Overnight, reproducible benchmarks for local coding agents — run real models against real tasks inside locked-down containers, score every run, and compare style profiles night over night.
Read the introduction See how it works

sam-evals is a harness for benchmarking coding agents the way you’d benchmark a compiler: deterministic, sandboxed, and resumable. It runs an agent (OpenCode driving a local Ollama model, by default) against small TypeScript task suites inside locked-down Docker containers, scores each run on a pass/fail + stage + style axis, and writes everything to SQLite so experiments are comparable across nights.

It is not a general LLM-eval platform. It’s narrow on purpose: local-model, coding-agent, style-aware evaluation — the niche the big platforms are weakest at.

Sandboxed by construction

Agent containers reach exactly one thing — a local model proxy on an internal Docker network. No internet, no $HOME, no secrets. Checks run --network none.

One cell, one number

A cell = one task × one style profile × one model × one temperature. Every cell yields a classified, stage-scored row you can rank and diff.

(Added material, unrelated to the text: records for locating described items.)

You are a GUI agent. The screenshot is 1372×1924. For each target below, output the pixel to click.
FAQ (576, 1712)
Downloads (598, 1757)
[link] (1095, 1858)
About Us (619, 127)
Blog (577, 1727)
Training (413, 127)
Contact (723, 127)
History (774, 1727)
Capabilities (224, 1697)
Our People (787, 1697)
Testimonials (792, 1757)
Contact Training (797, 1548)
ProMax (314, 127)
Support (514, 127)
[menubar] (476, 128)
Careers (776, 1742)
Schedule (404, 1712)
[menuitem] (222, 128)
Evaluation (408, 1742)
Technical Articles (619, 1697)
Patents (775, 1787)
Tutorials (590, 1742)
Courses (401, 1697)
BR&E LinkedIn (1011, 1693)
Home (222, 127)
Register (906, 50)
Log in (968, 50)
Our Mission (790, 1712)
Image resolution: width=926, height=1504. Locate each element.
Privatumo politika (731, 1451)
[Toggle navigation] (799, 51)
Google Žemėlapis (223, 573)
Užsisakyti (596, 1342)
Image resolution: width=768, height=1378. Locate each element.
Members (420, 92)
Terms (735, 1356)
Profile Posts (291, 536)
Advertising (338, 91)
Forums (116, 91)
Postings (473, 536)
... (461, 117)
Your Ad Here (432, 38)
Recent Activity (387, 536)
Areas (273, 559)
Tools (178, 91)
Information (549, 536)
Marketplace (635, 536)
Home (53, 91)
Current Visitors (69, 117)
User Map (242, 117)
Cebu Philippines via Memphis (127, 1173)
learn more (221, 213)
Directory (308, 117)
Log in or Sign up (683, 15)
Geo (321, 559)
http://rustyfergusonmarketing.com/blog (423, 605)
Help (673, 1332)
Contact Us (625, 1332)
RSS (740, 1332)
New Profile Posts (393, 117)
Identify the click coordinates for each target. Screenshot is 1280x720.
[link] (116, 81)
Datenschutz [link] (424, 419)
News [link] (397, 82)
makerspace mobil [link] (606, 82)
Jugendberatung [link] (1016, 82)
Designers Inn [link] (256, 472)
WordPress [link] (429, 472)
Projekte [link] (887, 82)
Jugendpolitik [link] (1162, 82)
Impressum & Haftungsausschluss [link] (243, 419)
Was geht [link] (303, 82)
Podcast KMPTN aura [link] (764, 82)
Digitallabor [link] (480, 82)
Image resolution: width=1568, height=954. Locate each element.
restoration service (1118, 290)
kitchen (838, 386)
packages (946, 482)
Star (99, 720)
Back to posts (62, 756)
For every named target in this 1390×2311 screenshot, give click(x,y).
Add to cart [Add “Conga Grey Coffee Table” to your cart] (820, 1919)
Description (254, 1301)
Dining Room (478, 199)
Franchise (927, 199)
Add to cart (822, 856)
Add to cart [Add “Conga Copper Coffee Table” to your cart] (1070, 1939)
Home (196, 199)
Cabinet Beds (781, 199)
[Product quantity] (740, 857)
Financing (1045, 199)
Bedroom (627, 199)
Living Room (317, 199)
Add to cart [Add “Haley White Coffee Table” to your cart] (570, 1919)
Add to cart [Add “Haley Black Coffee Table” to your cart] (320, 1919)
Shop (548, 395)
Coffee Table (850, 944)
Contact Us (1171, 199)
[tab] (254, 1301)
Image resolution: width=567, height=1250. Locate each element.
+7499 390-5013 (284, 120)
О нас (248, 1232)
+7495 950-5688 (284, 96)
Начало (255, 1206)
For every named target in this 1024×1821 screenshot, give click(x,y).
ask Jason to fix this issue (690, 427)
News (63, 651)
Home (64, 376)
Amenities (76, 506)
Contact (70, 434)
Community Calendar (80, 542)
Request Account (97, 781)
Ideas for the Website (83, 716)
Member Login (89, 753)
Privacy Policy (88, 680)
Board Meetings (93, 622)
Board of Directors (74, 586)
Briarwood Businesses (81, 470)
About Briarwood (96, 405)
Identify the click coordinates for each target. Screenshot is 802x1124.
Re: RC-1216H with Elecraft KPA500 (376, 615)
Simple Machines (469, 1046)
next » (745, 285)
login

Style profiles as variables

Decompose how you constrain the agent — lint rails, Tiger Style, strict types — into profiles and measure which one gets a model furthest per wall-minute.

Resumable & honest

Matrices run sequentially under a wall-clock budget and skip recorded cells, so a crashed night resumes with the same run id. Pass rate alone lies — the report surfaces timeouts, no-diffs, and security flags too.